白阙一愣,以为长歌是说他和在林家庄的时候不一样了,笑道:“夫人又不熟悉本王,何出此言?”
语毕,头也不回的离开了。长歌将孩子放在枕边,有些无力的躺回床上,这轻微的举动便牵扯到了腹部的伤口,一阵剧痛传来,长歌倒吸了口凉气,也不知道这伤什么时候能好,自己好快些离开王府。
长歌养伤的这段期间,林言琛在京中出了名,名声比之沐二少更甚。
毕竟任凭沐二少怎么厉害,到底是下九流的商户,而林言琛可是正儿八经的考中了状元,年仅二十二的状元,这在从前可是闻所未闻的。
在这之前有笑话林言琛穷酸书生的都乖乖闭了嘴,如今林言琛虽只是个翰林院的六品官员,但因为他气质出众,容貌更是惊为天人,加之年纪轻轻便前途无量,自然而然成为了京中女子爱慕的对象。
甚至有许多官家千金小姐,都开始打起了这年轻俊美的新科状元的主意来。
民间女子都在传,“此生若得林郎顾,此身此心两相付。

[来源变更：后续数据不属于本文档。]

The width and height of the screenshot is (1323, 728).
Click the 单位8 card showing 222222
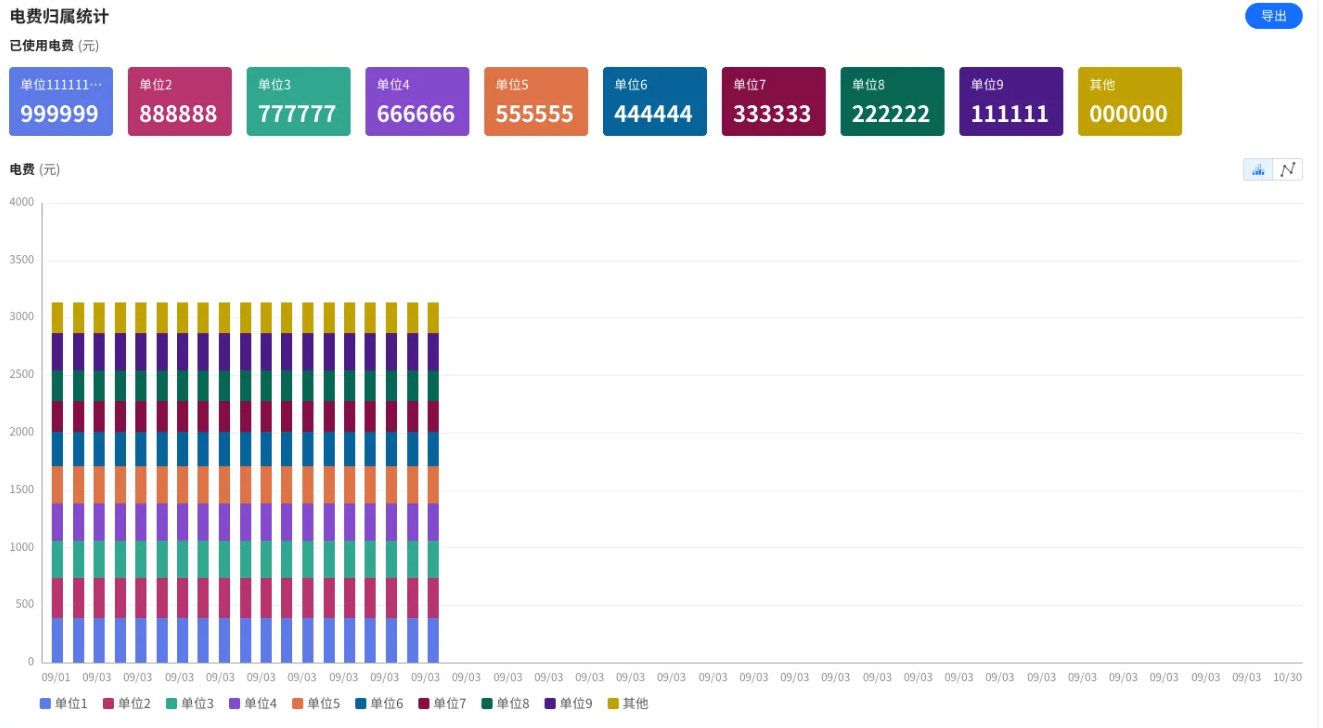pyautogui.click(x=892, y=101)
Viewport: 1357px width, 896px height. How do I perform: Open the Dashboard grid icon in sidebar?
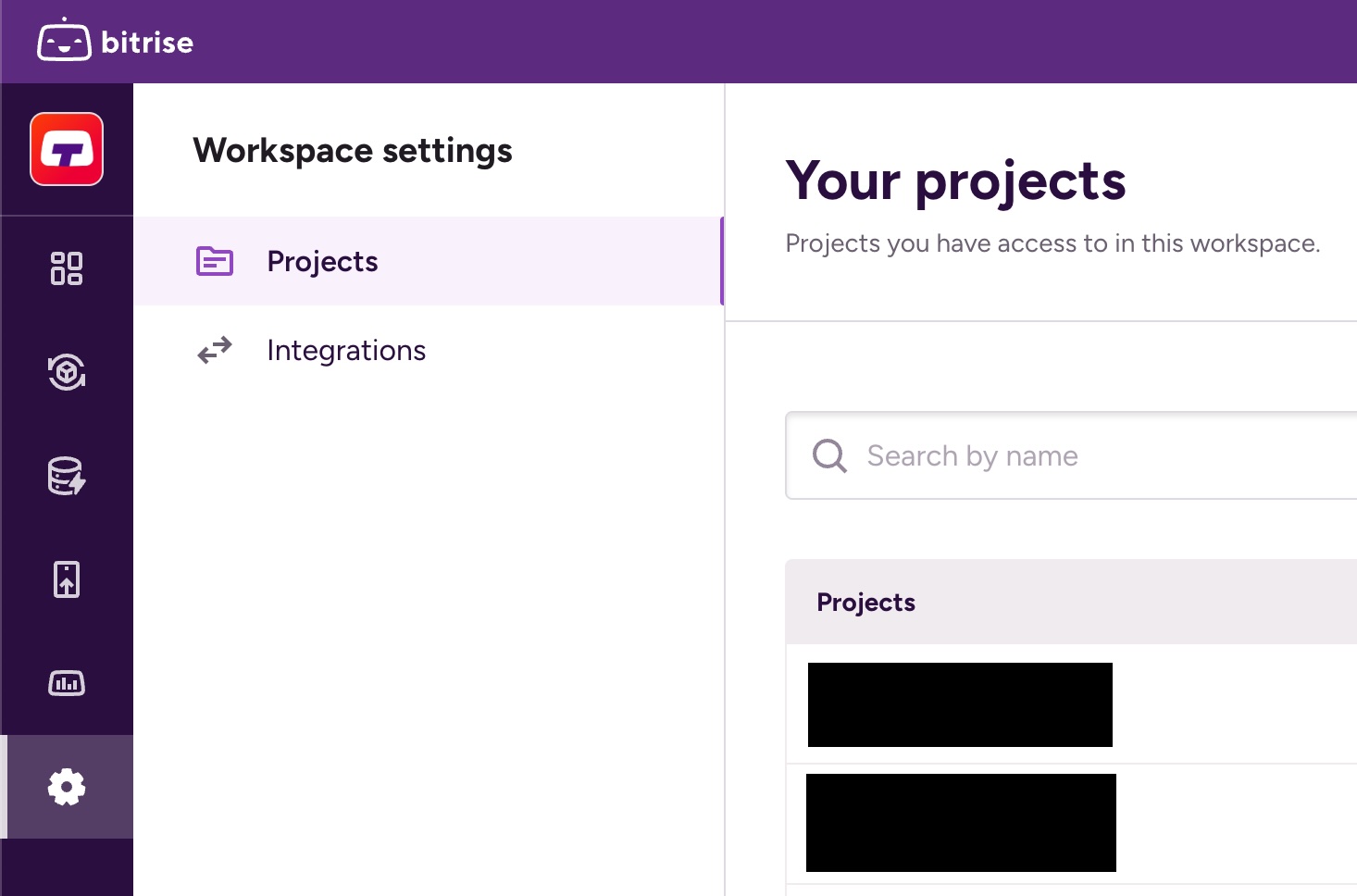[x=67, y=268]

”足以看出林言琛如今有多受女子欢迎。
然而林言琛哪有心思理会这些事,为了长歌的事,他但凡抓住机会,便做回沐二少往府中跑。
好在下人传来消息,说查到了小花的出处,是护国将军府的奴婢。
护国将军府怎么会派人来害长歌呢?林言琛想了半天,唯一能关联起来的,便是荣贵妃,莫不是因为先前蔺卿阁抢了长宁轩生意的事?
无论是因为什么,敢害长歌,他定不会善罢甘休!
宫中,白檀来到了御书房内,对白钰道:“皇兄,檀儿有事相求。”
“什么事?”
“檀儿记得皇兄说过,檀儿可以自己选驸马,若有了心上人,便同皇兄说,这话可还当真?”
白钰闻言,眼底浮现出一丝笑意:“看来檀儿是有了意中人了,是什么人?”
“新科状元,林言琛。”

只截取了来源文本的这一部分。